Однократное использование ОНР за клеточный цикл вовсе не означает, что инициация синтеза ДНК на всех ОНР в эукариотической клетке происходит одновременно. Уже давно было установлено, что разные области эукариотических хромосом реплицируются в разные характеристические моменты в фазе S. Одни ОНР активируются для инициации рано, а другие поздно. Рано и поздно запускаемые (early and late firing) ОНР сгруппированы в разных кластерах, которые реплицируются в определенные интервалы времени. Временной порядок запуска ОНР остается в целом инвариантным во время последовательных генераций. Рано реплицирующиеся области хроматина цитологически соответствуют R-полосам, содержащим транскрипционно активные гены домашнего хозяства. Напротив, тканеспецифические гены, не экспрессируемые в данной ткани, присутствуют в поздно реплицирующихся G-полосах. Если же в этой ткани такие гены экспрессируются, то они реплицируются рано. Таким образом, рано реплицирующиеся гены находятся в эухроматине, а поздно реплицирующиеся гены - в гетерохроматине. К поздно реплицирующимся сегментам хроматина относятся также области теломер и центромер, транскрипционно инактивированные Х-хромосомы самок и молчащие копии импринтированных генов.

В определении временного порядка запуска ОНР важную роль играет структура хроматина. Об этом свидетельствуют данные, полученные при искусственном перемещении ОНР ARS в хромосомах дрожжей. Установлено, что при переносе поздно запускаемой ОНР из прителомерной области хромосомы в эухроматиновую область эта ОНР начинает реплицироваться рано. Таким образом, не первичная последовательность ДНК ОНР, а структура хроматина определяет расписание использования ОНР для инициации репликации, хотя известны исключения из этого обшего правила.

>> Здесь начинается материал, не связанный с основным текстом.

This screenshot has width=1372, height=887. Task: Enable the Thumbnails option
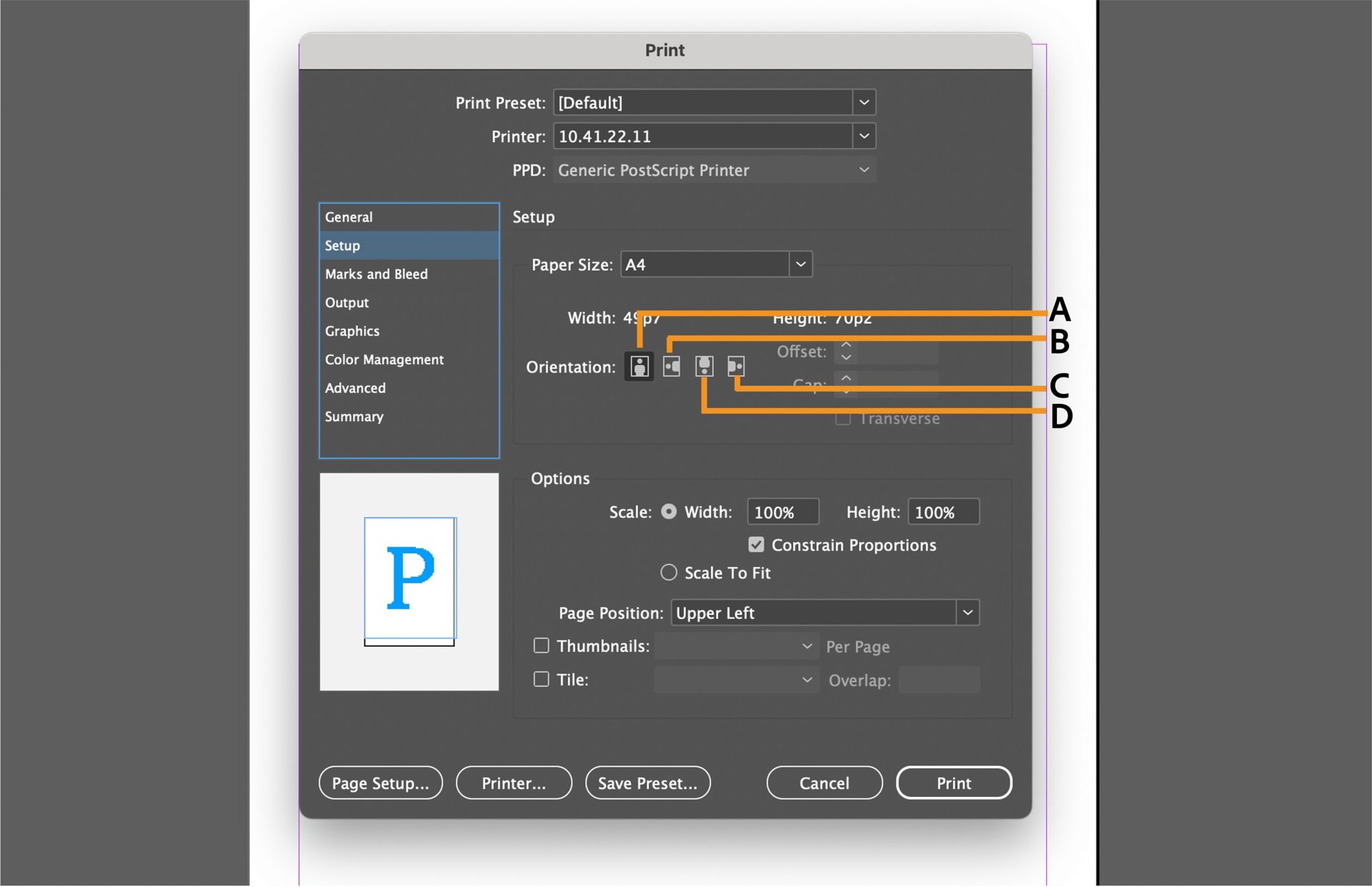541,645

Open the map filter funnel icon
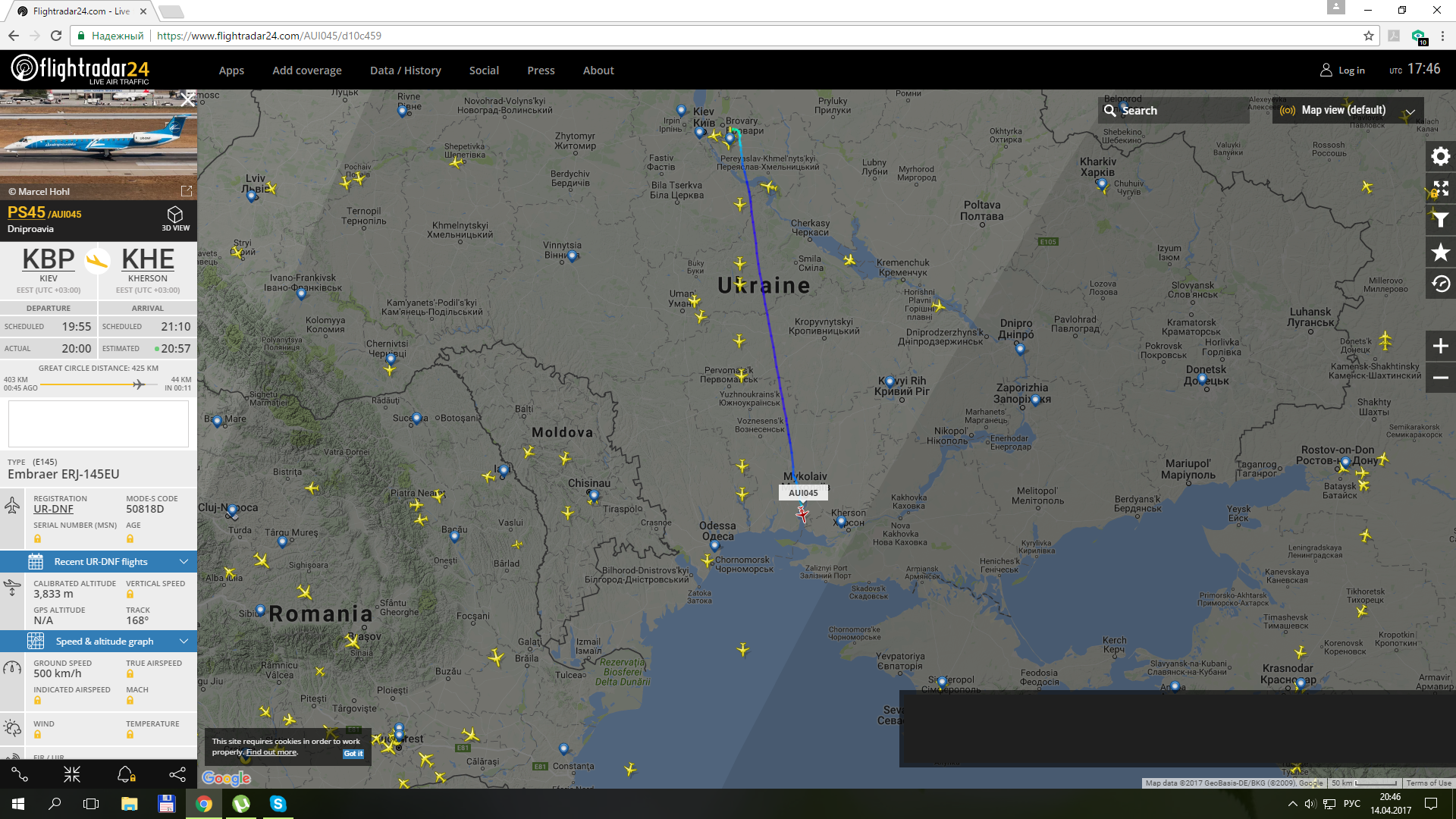(x=1440, y=220)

Изучение кинетики сборки предрепликативных комплексах на ОНР разного типа у дрожжей in vivo показало, что вербовка комплексов МСМ происходит одновременно на ранних и поздних ОНР. Однако последующие этапы связывания белка Cdc45 и погрузки RPA и ДНК-полимераз наблюдаются во время перехода G₁S на рано запускаемых ОНР и значительно отсрочены на поздно запускаемых ОНР. Это позволяет предположить, что решающую роль в расписании репликации во время фазы S играет связывание с лицензированными ОНР белка Cdc45, зависящее от его фосфорилирования. В выяснении механизма этого эффекта важную роль сыграли мутанты дрожжей, дефектные по циклинам Clb5 и/или Clb6. Отсутствие одного Clb6 не повлияло на активацию ОНР. Однако у мутантов Clb5 поздно запускаемые ОНР не инициируют репликацию, и контролируемые ими области хромосомы пассивно реплицируются из отдаленных ранних ОНР. Высказано предположение, что Clb6 участвует только в активации ранних ОНР, а Clb5 требуется для координированного во времени запуска ранних и поздних ОНР. Возможно, специфическое фосфорилирование комплексом Cdc28-Cdc5 необходимо для ассоциации Cdc45 и образования предрепликативных комплексов на поздних ОНР.